My suggestion to Sen. Brown was that, as part of the reform bill, the Gov't subsidize a portion of one's premium for a limited period of time to prevent most of one's unemployment benefit from going into his/her health insurance premium. For example, the subsidy might cover 75% of what the former employer's contribution was for the first six months of the COBRA period, which is 18 months. Then there's either a phased reduction over the remaining 12 months, or the individual has to assume the full load as of month seven. Or something like that.
And they really really really have to re-introduce that amendment to revoke the industry's anti-trust exemption.
But you know what scares the crap out of me? If, gawd f'bid, this bill is ultimately defeated, or neutered into uselessness, the insurance industry will have been emboldened like never before, and I can imagine them running rampant over all of us.
7. Start in next 6-12 months - NOT 2-3 years !! Fsck That !!
What else ??
Here's an idea to help things move along (sans the obvious Ex-Lax/Metamucil references) SUSPEND ALL HOUSE & SENATE'S HEALTHCARE until it bloody well passes. (sans obvious TP, Flush & Bloody Stool references)
IOW: Put the bassturds in the same boat as the rest of us long enough to cause a few sleepless nights for the old goats with preexisting conditions.
..but even that won't work.. ..since they've already socked away enough cash (salary + lobbyist payouts) to be able to sit it out longer than we can.
_________________________ . "...or am I a butterfly dreaming she's a woman?"
It's all about ME, ME, ME... Gimme, bringme, buyme.
Ha ha ,... well I'm covered pretty well, but I realize how lucky I am. and things could change. Amazing how many well off (incl middle income) think its going to be that way forever... look how fast things changed in the downturn.
I agree about COBRA, pretty worthless.
yeah if this fails and many are pulling all the stoppers out to make it fail, we might as well bend-over. .. and NO KY either !!
I think it's gone far enough, they'll get something- the question is WHAT will it look like and do?
The main problem I have not seen addressed is cost limits. - everyone must have insurance (ok). - no exclusion for pre-existing conditions (ok).
But what's to stop an insurance corporation saying - sure you had a heart attack, we'll insure you, your annual premium is.... $25000/year.
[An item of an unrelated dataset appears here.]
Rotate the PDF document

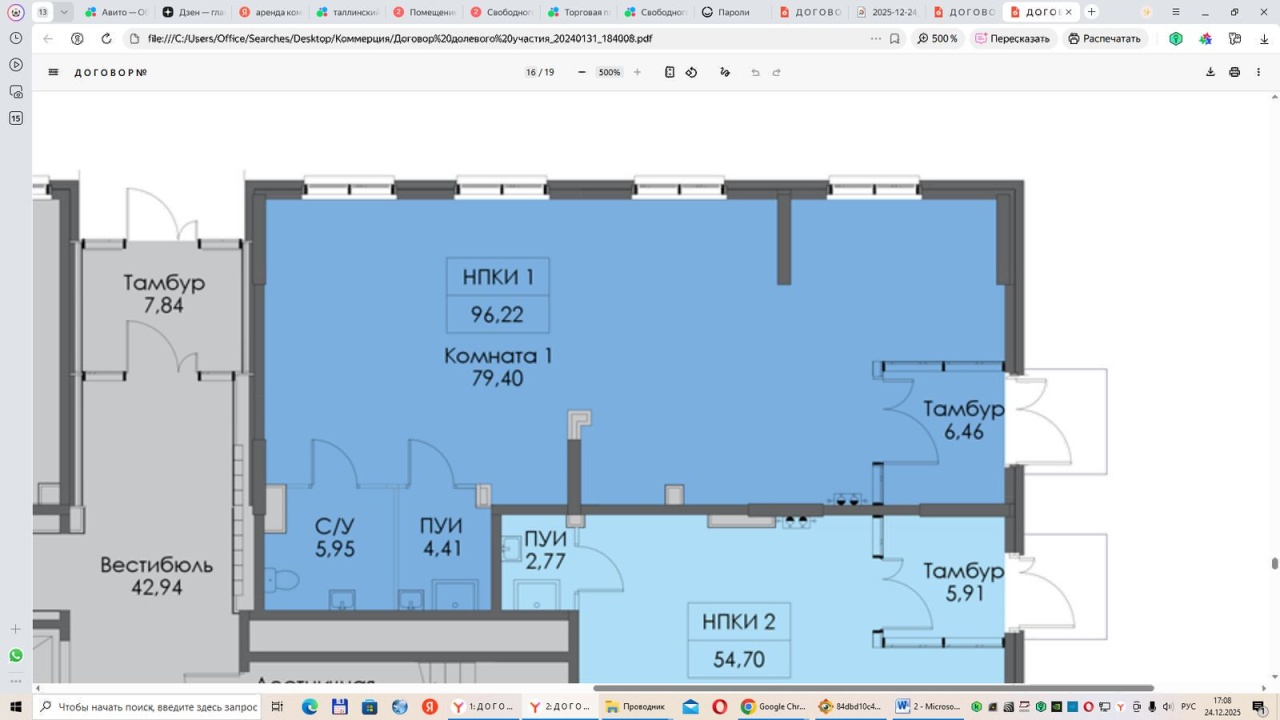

Thanks for your business!!!
_________________________ I used to think it was terrible that life was unfair. Then I thought what if life were fair and all of the terrible things that happen came because we really deserved them? Now I take comfort in the general unfairness and hostility of the universe.
That's why a serious P.O. is so important. I posted a/b this a month or two ago. If you tell the insurance industry they no longer have the pre-existing condition exclusion, you are forcing them to embrace a bigger high-risk pool. And from a purely business position, you would expect them -- as you would any enterprise -- to hedge their bets with elevated premiums.
My wife's coverage was declined by Aetna because of a pre-existing condition. It will be wonderful to be able to include her in my policy. But without the P.O., I don't even want to think about what it will cost!